亡國の孤城 ~フェンネル・六年戦争~
「―――けっ…主人に似て生意気な奴だ。…失せろ」

言われなくとも、とトゥラは踵を返して“闇溶け”をし、その場から消え去った。

………黒い煙の様な濃い闇の残骸が、真上に昇っていったのを、ジスカは見詰めていた。
………いつもの所にいるのだろう。





日の届かない谷底。
沈黙の谷は太陽を嫌う。
アレスの使者が拠点としているこの黒い塔。天高く伸びる最上階の屋根にいても、全身に浴びるのは暗闇だ。

………そんな場所からでも、あの白い城の輝きは嫌でも見える。夜空に浮かぶ星の様な、小さな国の象徴。過去の象徴。



トウェインは、この高い屋根の上で殆ど毎日城を眺めていた。
敵が命を捨ててまで守る城。
………憎い筈なのに…自分の全てを奪ったものなのに……何故だろう。
………悲しくなる。
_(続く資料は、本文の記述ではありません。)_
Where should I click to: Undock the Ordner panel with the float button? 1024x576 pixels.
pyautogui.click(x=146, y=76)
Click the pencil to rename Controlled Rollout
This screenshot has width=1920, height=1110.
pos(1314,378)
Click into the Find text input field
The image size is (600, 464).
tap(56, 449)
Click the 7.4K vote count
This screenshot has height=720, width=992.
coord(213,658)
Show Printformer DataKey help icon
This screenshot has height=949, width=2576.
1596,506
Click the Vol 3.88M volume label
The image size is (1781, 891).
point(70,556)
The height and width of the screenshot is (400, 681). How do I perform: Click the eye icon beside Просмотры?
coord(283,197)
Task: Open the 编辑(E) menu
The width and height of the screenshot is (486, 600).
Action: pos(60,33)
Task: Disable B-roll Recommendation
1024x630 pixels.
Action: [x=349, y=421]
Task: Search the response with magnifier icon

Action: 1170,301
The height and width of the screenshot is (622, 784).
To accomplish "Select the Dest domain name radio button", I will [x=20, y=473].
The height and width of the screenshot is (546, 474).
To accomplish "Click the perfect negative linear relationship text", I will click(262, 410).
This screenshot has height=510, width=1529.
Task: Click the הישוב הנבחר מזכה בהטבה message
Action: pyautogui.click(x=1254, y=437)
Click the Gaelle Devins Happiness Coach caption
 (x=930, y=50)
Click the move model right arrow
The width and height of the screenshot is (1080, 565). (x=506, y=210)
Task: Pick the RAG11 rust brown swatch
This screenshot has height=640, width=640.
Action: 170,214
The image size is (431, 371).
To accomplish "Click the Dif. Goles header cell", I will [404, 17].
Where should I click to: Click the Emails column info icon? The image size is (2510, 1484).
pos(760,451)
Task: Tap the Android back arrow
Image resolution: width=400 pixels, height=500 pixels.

空しくなる。……妙なものだ。この感覚が何を意味するのか、全く分からない。

飽きもせず、ただじっと、トウェインは独り城を見詰める。



―――背後から、“闇溶け”の気配を感じた。ぱっと振り替えると、相棒のトゥラがそこにいた。甘えたそうに身を屈めながら寄り添って来た。トゥラはトウェインの隣りでしゃがんだ。